I’ve tested the product-limit estimator against the R survival
package and the values agree in the few cases I’ve done. Certainly more comparative testing is warranted. For now, I’m including the property-based tests that I’ve come up with so far. An in-depth review of property-based testing is beyond the scope of this post, but property-based testing should be familiar ground to most statisticians. It’s very similar to checking the operating characteristics of estimators via simulation.
Here I check the following properties by randomly generating data and then checking that the properties hold:
- The length of the survival curve (or cumulative hazard) is equal to the number of outcomes + 1 (as I include a start point in the returned list).

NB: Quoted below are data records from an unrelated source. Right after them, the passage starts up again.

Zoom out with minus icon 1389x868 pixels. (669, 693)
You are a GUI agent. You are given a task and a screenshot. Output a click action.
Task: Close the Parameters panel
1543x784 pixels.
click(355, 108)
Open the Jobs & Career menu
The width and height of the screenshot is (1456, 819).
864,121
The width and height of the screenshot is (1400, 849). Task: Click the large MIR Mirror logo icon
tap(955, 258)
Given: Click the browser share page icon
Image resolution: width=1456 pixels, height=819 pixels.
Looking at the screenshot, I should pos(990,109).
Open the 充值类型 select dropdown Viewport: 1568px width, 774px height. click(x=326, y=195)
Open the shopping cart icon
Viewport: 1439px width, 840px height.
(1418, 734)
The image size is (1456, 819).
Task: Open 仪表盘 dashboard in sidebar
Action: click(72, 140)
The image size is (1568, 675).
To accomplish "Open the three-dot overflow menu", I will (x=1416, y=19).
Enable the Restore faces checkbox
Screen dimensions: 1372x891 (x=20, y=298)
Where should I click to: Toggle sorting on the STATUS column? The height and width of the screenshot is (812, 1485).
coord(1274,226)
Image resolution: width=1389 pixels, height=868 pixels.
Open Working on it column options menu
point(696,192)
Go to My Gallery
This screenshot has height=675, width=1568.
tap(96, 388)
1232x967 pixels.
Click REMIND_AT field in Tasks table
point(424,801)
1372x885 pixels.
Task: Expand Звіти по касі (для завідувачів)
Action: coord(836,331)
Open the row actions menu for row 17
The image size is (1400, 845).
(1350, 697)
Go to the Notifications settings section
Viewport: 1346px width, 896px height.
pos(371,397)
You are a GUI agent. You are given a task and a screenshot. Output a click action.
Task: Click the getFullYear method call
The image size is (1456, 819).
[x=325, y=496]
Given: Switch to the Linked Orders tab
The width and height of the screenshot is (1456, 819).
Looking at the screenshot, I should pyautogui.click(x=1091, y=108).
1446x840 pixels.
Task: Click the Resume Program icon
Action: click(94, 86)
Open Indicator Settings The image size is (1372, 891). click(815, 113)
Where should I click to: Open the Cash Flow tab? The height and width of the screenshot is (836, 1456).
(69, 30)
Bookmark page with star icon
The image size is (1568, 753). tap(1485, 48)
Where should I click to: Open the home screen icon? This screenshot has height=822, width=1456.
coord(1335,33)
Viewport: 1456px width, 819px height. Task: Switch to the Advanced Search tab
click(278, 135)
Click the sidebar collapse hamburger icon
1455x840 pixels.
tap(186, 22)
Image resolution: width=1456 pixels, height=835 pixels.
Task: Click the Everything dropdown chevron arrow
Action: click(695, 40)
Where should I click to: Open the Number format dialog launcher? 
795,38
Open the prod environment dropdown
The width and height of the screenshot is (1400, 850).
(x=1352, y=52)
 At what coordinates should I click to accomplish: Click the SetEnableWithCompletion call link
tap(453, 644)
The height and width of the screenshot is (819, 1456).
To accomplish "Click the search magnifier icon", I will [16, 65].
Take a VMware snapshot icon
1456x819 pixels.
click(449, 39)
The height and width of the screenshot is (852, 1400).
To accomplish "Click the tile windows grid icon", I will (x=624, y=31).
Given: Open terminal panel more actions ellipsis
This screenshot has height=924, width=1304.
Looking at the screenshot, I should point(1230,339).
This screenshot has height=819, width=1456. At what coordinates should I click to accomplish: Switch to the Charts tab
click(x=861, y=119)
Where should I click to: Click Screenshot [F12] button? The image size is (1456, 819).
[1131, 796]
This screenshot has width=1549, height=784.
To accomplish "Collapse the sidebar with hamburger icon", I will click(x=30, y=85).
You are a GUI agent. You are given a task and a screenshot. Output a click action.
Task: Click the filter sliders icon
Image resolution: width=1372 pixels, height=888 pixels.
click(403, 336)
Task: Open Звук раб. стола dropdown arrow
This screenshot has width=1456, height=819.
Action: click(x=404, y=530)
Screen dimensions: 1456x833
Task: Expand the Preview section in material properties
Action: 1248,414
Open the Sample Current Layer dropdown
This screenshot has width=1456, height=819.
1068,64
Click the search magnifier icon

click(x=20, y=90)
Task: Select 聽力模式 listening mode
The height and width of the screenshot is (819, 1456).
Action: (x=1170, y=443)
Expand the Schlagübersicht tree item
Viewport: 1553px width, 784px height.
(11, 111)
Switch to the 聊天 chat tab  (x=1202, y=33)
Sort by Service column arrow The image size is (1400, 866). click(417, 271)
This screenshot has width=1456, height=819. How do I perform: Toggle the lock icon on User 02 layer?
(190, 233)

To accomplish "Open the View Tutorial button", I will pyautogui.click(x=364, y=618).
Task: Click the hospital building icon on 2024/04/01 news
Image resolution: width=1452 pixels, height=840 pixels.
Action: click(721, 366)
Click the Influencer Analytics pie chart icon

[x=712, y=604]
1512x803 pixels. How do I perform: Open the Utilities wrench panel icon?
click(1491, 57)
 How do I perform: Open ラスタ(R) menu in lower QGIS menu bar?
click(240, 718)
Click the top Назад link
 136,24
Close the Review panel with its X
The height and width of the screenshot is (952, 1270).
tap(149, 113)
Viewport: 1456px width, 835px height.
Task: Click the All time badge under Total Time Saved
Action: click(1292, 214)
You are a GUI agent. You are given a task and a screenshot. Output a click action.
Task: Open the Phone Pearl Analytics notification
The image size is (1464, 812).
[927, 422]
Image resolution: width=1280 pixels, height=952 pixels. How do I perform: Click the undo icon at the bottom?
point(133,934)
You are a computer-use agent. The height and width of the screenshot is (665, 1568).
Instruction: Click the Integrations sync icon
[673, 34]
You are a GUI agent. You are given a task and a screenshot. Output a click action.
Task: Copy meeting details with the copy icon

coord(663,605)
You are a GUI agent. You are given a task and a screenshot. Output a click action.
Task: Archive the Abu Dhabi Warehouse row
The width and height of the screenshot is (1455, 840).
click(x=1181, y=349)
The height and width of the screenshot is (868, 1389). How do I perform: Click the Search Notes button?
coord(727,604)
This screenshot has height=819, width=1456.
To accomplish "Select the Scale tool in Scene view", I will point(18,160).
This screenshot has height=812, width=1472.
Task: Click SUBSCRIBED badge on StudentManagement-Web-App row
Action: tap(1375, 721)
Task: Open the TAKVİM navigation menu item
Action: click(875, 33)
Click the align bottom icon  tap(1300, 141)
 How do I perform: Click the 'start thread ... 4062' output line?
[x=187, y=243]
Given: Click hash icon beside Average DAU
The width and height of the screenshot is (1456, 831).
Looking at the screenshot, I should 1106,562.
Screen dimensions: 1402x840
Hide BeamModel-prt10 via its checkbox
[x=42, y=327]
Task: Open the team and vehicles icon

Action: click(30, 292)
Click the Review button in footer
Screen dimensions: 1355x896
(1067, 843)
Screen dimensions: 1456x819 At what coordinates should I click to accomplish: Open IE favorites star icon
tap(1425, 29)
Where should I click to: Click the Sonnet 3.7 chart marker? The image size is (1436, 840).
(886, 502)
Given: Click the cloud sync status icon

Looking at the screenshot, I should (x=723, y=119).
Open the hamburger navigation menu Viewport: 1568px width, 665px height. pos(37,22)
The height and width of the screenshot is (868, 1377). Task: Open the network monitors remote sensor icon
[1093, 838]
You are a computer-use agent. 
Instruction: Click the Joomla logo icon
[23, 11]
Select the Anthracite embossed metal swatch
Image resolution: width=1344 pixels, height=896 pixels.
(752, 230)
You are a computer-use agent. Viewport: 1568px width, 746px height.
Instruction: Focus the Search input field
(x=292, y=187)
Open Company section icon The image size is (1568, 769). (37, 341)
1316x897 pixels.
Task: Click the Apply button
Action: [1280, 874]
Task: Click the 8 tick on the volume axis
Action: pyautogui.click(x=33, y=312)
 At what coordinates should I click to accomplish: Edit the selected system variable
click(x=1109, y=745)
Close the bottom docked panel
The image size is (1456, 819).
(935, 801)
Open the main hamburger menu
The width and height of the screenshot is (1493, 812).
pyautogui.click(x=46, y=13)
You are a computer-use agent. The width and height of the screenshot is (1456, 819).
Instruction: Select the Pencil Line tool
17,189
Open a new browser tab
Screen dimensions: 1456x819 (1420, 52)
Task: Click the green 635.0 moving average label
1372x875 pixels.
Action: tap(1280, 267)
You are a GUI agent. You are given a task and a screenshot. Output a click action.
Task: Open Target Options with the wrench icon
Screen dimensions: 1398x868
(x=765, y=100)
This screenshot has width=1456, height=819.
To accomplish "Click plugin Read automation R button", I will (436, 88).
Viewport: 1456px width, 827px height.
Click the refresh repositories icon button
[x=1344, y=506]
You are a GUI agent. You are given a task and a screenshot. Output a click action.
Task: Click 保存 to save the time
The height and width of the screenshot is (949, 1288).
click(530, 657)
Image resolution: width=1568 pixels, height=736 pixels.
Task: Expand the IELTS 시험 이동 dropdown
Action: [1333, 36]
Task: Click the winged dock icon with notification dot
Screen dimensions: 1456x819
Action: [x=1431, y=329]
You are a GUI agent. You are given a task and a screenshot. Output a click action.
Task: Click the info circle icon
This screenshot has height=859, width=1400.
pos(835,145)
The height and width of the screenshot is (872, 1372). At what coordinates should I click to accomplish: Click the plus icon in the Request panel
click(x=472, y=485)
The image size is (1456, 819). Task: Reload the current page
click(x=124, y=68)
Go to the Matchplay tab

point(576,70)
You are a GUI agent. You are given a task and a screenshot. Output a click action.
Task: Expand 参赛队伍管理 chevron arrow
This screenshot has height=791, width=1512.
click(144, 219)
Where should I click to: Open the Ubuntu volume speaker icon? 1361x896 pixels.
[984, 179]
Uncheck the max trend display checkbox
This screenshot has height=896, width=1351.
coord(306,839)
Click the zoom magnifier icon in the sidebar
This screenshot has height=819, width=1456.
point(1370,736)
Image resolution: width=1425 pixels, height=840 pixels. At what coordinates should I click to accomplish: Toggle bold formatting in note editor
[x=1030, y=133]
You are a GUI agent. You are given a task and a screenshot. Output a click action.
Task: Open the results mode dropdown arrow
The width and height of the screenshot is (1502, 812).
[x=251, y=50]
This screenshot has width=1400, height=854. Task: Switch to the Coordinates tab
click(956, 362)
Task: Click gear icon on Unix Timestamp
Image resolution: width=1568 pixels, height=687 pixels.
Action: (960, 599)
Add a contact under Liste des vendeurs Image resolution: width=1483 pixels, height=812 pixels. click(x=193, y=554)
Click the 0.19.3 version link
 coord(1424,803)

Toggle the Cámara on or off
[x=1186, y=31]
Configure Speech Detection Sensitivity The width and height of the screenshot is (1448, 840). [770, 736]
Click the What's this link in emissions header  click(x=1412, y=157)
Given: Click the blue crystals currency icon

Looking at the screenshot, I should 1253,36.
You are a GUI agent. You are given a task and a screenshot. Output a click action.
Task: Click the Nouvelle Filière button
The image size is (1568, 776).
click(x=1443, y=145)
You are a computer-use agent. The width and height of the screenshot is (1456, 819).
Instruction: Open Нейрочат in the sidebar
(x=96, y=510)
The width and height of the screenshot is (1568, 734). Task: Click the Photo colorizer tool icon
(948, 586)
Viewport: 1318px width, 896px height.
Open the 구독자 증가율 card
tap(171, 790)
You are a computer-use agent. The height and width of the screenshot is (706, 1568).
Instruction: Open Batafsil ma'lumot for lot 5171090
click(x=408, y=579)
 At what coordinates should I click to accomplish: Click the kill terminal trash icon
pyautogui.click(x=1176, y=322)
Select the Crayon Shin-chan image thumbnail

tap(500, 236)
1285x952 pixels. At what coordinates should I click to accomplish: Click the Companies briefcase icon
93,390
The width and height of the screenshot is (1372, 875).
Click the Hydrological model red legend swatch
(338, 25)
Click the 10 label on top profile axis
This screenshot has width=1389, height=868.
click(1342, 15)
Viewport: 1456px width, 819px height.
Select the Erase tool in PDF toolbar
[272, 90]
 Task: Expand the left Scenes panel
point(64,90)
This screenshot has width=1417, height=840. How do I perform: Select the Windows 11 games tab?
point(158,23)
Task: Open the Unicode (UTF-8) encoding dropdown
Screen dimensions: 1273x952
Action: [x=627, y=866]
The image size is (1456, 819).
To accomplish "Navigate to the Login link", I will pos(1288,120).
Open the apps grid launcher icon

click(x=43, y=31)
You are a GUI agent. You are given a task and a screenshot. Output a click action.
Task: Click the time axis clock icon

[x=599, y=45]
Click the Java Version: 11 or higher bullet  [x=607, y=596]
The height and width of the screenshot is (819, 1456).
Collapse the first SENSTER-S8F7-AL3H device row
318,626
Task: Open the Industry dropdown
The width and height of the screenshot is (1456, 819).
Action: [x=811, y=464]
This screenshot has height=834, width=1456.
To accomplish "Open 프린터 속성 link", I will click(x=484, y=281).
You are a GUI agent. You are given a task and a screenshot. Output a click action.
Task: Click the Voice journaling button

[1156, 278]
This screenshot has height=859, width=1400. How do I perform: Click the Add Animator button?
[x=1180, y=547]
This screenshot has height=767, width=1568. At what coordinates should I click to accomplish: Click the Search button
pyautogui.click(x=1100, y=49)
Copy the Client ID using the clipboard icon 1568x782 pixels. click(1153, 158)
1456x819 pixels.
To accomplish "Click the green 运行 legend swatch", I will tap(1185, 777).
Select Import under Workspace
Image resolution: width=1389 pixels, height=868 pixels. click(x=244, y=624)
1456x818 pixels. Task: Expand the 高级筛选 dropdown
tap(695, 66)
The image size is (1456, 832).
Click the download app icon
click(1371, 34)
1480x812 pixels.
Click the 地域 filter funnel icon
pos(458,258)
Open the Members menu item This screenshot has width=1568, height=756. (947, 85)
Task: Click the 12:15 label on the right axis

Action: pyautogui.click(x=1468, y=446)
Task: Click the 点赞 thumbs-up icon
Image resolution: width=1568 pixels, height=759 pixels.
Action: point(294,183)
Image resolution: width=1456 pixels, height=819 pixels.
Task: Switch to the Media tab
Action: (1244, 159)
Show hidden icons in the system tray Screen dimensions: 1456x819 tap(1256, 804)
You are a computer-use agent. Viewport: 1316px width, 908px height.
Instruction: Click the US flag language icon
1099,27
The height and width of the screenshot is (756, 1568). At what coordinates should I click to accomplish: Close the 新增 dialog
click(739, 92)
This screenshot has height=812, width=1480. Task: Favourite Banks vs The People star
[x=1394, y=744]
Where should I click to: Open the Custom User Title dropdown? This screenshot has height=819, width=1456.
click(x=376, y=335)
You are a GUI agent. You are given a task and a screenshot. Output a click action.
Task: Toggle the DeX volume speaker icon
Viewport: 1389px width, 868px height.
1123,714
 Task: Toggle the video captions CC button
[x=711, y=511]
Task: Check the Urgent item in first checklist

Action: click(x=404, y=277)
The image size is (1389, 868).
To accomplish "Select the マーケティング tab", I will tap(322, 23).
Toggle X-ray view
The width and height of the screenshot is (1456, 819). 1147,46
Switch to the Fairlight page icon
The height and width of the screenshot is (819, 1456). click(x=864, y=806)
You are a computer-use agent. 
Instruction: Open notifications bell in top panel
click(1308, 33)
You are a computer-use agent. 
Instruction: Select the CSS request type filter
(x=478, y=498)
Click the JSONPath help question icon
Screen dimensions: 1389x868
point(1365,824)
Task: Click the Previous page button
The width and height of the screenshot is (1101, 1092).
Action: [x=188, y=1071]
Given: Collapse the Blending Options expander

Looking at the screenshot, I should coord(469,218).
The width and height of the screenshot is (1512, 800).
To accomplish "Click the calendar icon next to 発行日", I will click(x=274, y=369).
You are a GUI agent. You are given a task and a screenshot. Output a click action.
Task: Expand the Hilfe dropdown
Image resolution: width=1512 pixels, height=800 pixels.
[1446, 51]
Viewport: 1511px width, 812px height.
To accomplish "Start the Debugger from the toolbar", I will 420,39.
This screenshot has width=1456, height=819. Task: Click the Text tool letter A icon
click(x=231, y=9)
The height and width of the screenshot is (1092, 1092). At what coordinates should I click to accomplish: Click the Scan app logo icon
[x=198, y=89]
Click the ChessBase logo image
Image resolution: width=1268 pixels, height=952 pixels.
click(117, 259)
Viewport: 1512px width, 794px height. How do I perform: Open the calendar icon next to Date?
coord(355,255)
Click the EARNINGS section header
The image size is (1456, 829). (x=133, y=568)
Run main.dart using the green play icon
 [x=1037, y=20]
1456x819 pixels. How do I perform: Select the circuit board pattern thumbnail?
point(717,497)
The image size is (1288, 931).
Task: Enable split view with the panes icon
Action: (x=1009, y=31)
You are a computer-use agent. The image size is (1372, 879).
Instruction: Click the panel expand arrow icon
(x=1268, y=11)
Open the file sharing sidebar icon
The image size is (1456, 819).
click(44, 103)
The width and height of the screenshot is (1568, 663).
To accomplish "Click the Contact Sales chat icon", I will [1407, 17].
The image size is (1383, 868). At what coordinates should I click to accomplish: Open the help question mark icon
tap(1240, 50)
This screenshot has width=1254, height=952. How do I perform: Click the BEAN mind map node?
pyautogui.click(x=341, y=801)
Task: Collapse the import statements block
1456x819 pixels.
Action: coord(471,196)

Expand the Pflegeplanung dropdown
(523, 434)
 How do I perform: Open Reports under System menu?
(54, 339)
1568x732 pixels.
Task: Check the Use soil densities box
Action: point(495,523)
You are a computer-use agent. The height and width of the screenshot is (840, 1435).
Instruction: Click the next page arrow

- The estimators are invariant to shuffling the inputs
- The estimators are monotonic (decreasing for the product-limit and increasing for the cumulative hazard)
import Test.Hspec
import Test.Hspec.QuickCheck
import Test.QuickCheck.Modifiers
import Test.QuickCheck
import Estimator
import Data.List (nub)
instance (Num a, Ord a, Arbitrary a) => Arbitrary (Event a) where
arbitrary = do
b <- choose (True, False)
case b of
True -> Outcome <$> abs <$> arbitrary
False -> Censor <$> abs <$> arbitrary
newtype ShuffledEvents = ShuffledEvents ([Event Int], [Event Int]) deriving Show
instance Arbitrary ShuffledEvents where
arbitrary = do
i <- arbitrary
o <- shuffle i
return $ ShuffledEvents (i, o)
prop_length :: ([Event Int] -> [(Int, Rational)]) -> [Event Int] -> Property
prop_length estimator x =
(length $ nub $ filter isOutcome x) + 1 === (length $ estimator x)
prop_monotonic_decreasing :: ([Event Int] -> [(Int, Rational)]) -> [Event Int] -> Property
prop_monotonic_decreasing estimator x =
(length $ nub $ filter isOutcome x) > 1 ==>
( all (\x -> fst x < snd x) (zip (tail z) z) )
where z = (map snd $ estimator x)
prop_monotonic_increasing :: ([Event Int] -> [(Int, Rational)]) -> [Event Int] -> Property
prop_monotonic_increasing estimator x =
(length $ nub $ filter isOutcome x) > 1 ==>
( all (\x -> fst x > snd x) (zip (tail z) z) )
where z = (map snd $ estimator x)
prop_shuffle :: ([Event Int] -> [(Int, Rational)]) -> ShuffledEvents -> Property
prop_shuffle estimator (ShuffledEvents x) =
(estimator $ fst x) === (estimator $ snd x)
main :: IO ()
main = hspec $ do
describe "productLimit invariants" $
modifyMaxSuccess (*10000) $
do
it "length is number of unique outcomes + 1" $ property (prop_length productLimit)
it "result is invariant to permuting inputs" $ property (prop_shuffle productLimit)
it "survival curve is monotonic decreasing" $ property (prop_monotonic_decreasing productLimit)
describe "cumHazard invariants" $
modifyMaxSuccess (*10000) $
do
it "length is number of unique outcomes + 1" $ property (prop_length cumHazard)
it "result is invariant to permuting inputs" $ property (prop_shuffle cumHazard)
it "cumulative hazard is monotonic increasing" $ property (prop_monotonic_increasing cumHazard)
Running one million test cases yields:
$ cabal test
Test suite estimator-test: RUNNING...
productLimit invariants
length is number of unique outcomes + 1
+++ OK, passed 1000000 tests.
result is invariant to permuting inputs
+++ OK, passed 1000000 tests.
survival curve is monotonic decreasing
+++ OK, passed 1000000 tests; 872098 discarded.
cumHazard invariants
length is number of unique outcomes + 1
+++ OK, passed 1000000 tests.
result is invariant to permuting inputs
+++ OK, passed 1000000 tests.
cumulative hazard is monotonic increasing
+++ OK, passed 1000000 tests; 872098 discarded.
The reason so many tests are discarded for the monotonicity test is that the Property
throws out cases where zero or one Outcomes occurred. Still, the monotonicity property holds in over 200000 randomly generated datasets.
Summary
That’s a lot of code for a blog post, and I haven’t really shown how you actually use the code to analyze data. But I hope I’ve demonstrated how particular estimators can be seen as special cases of higher order functions, given a taste of Haskell, and hinted at the value property-based testing.